Minutes From Meeting Today

[David Strauss]

Martin Atkins wrote:
> David Strauss wrote:
>> Recordon, David wrote:
>>
>>> - Recommends SSL in certain areas
>>
>>
>> My main concern is how the current spec treats
>> http://getopenid.com/david and https://getopenid.com/david as different
>> identities. While I understand how there *could* be exceptions, I think
>> both should be treated the same so users can gracefully move to using
>> SSL identity pages. I think the lack of SSL-signed identity pages is a
>> major weakness in OpenID that allows spoofing to direct authentication
>> to a rogue server.
>>
> 
> I think a better goal would be to figure out a way that users can
> securely migrate from one identity to another, since this comes up in
> more cases than just SSL vs. cleartext HTTP. For example, if I'm using a
> username.identityprovider.com URL and I want to migrate to
> myowndomain.com, I currently have no way to prove that the two
> identities are both me.

That is completely true.

To make this simple and automatic, Consumer sites could migrate the raw
OpenID URLs to delegated ones, possibly with the user's confirmation.
After all, the delegation page includes the raw OpenID URL, and the
Consumer located the delegation page through the preferred OpenID URL.
This would allow a one-time migration from a hosted OpenID to a
delegated one. Delegated ones should be much more stable.
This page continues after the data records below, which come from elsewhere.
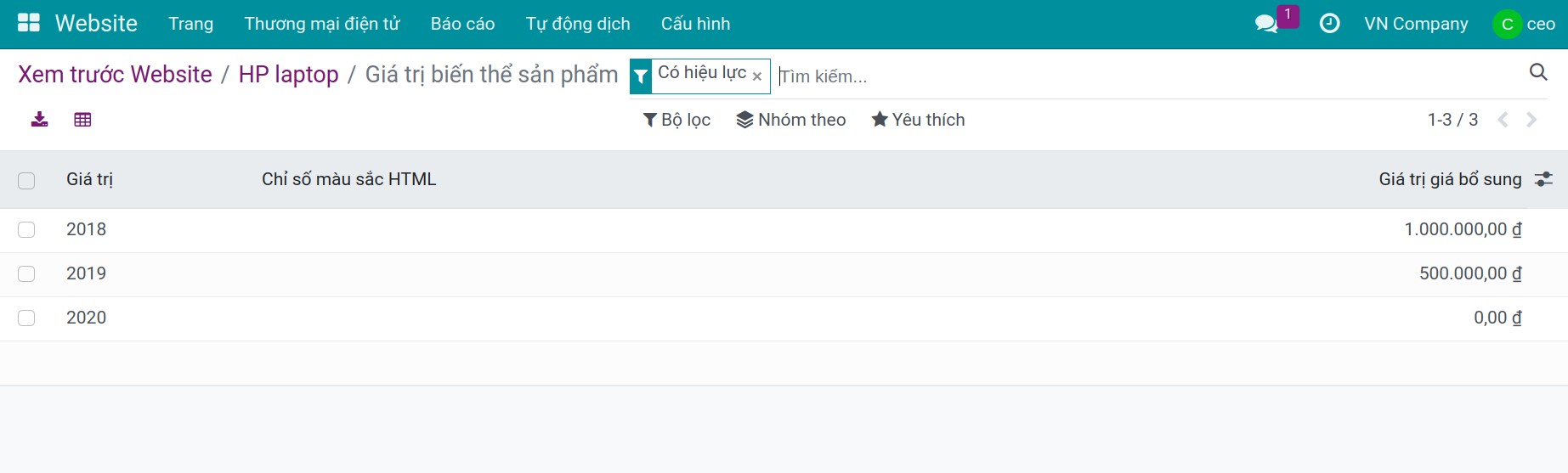Open the 'Yêu thích' favorites dropdown
This screenshot has height=473, width=1568.
tap(918, 120)
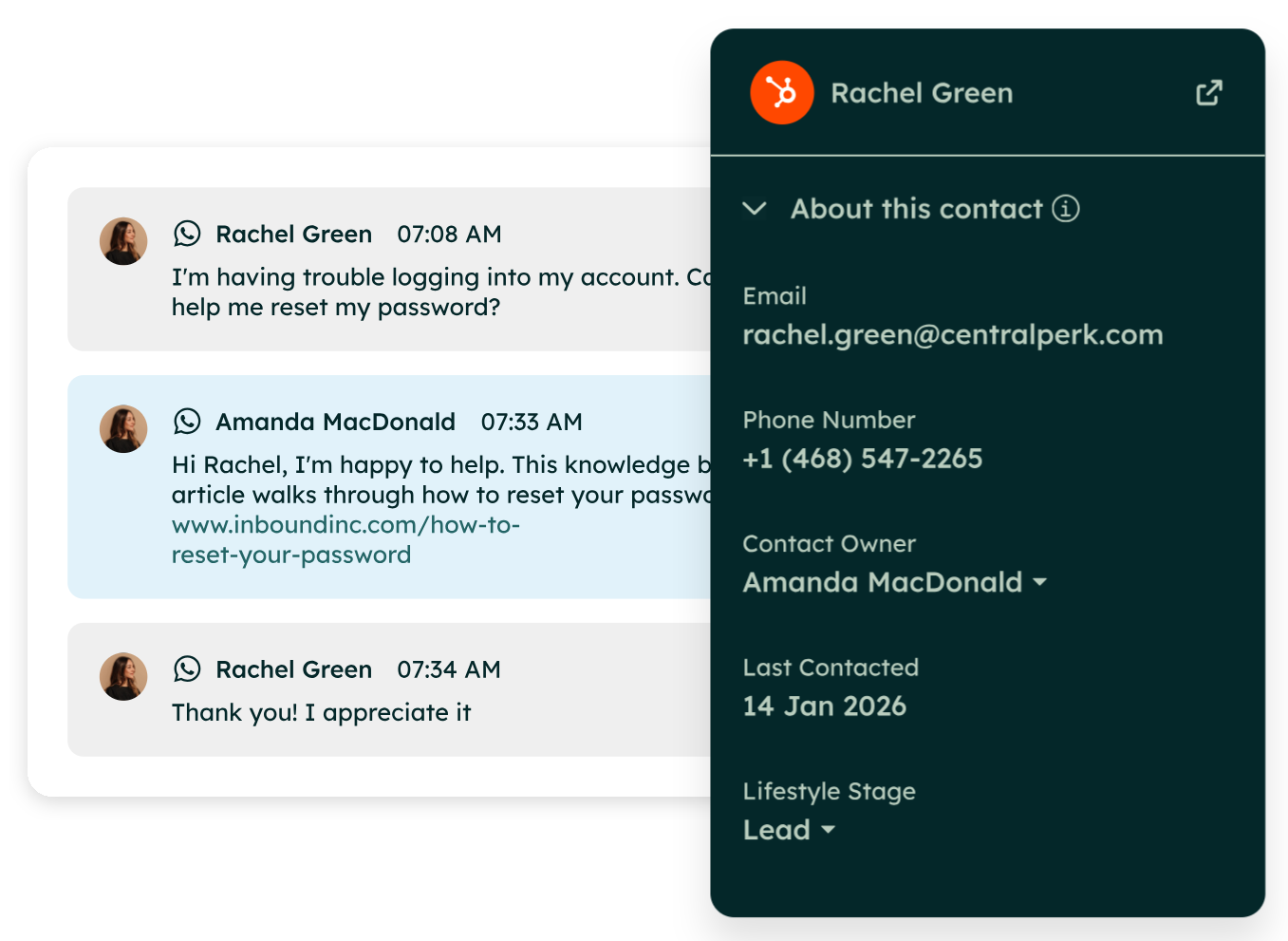Collapse the About this contact section
Screen dimensions: 1288x941
755,209

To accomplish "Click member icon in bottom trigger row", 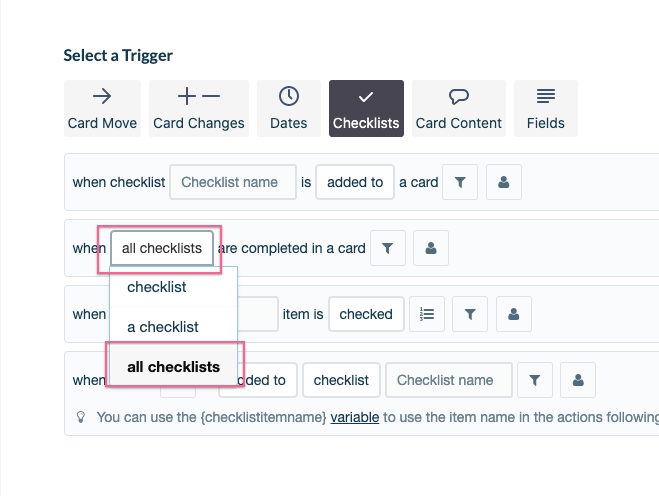I will coord(578,380).
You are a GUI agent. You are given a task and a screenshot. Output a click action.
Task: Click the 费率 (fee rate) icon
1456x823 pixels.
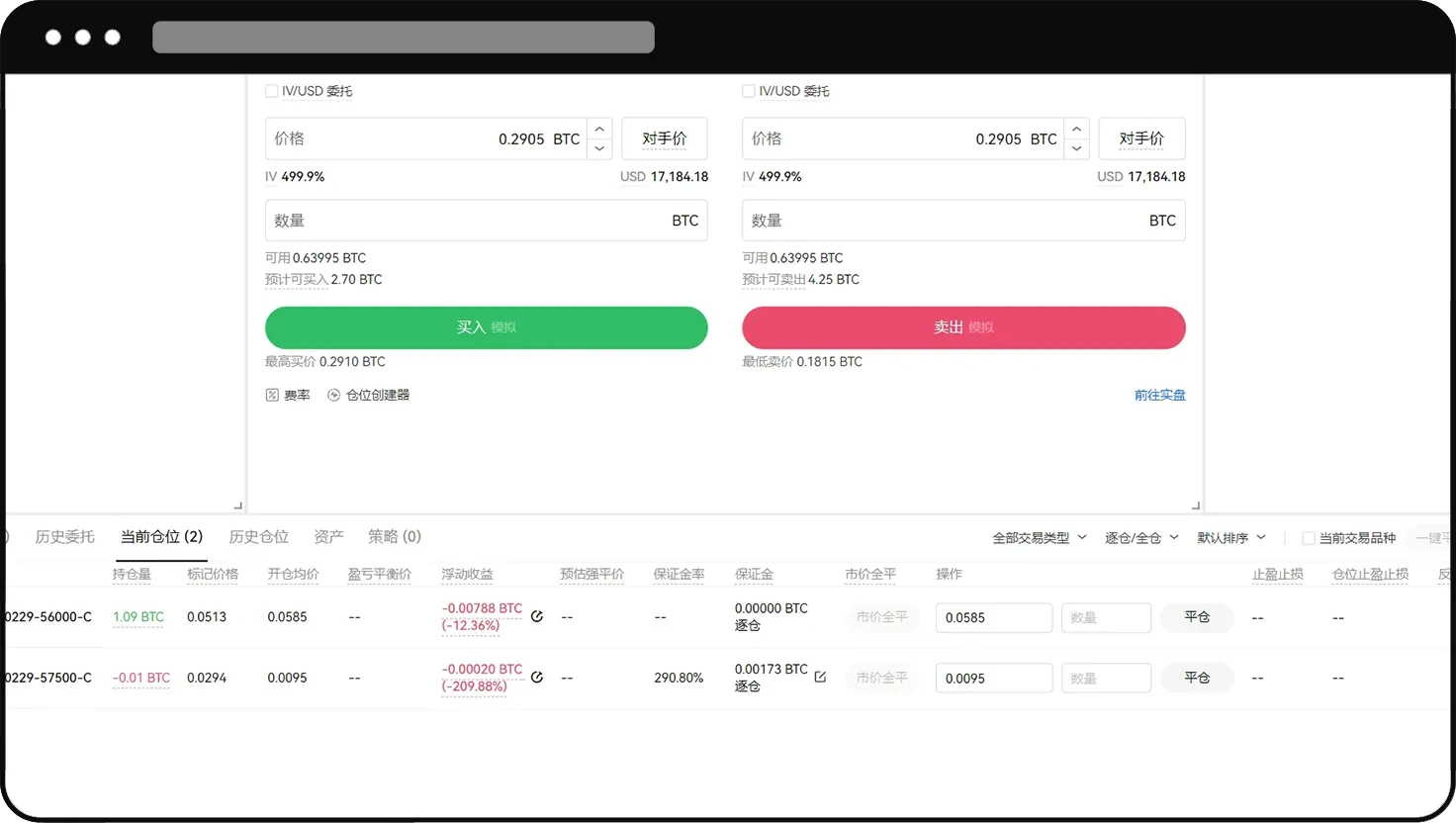point(273,395)
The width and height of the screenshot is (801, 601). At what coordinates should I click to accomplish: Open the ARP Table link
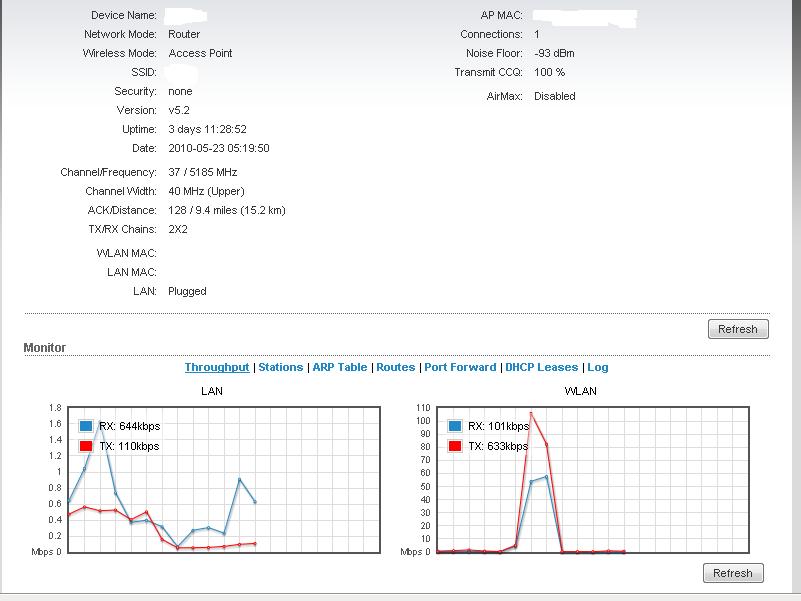tap(340, 367)
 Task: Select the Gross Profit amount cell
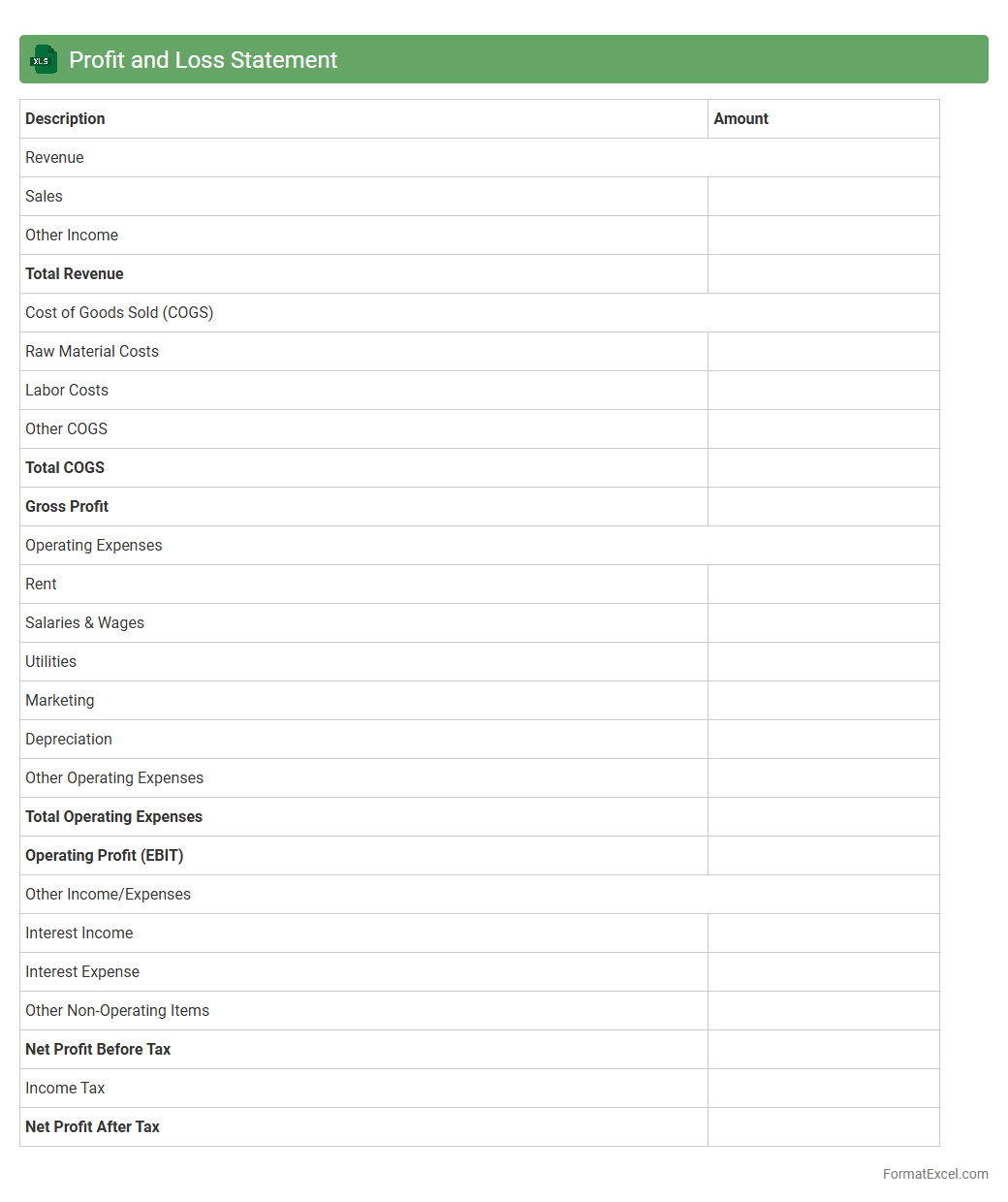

Would that solve the majority of the need without introducing
significant new UI? I'm trying to balance user need with both existing
implementations and the need to limit bloat in the UI. (I'd rather see a
system guess what the user wants to do -- with high accuracy -- and
confirm it than offer yet another configuration panel.)

But based on the tone of other responses I've gotten on here, I'd assume
many of the other people behind OpenID would rather leave it up to the
Consumer than prescribe behavior here.

David Strauss
Four Kitchen Studios, LLC
GetOpenID.com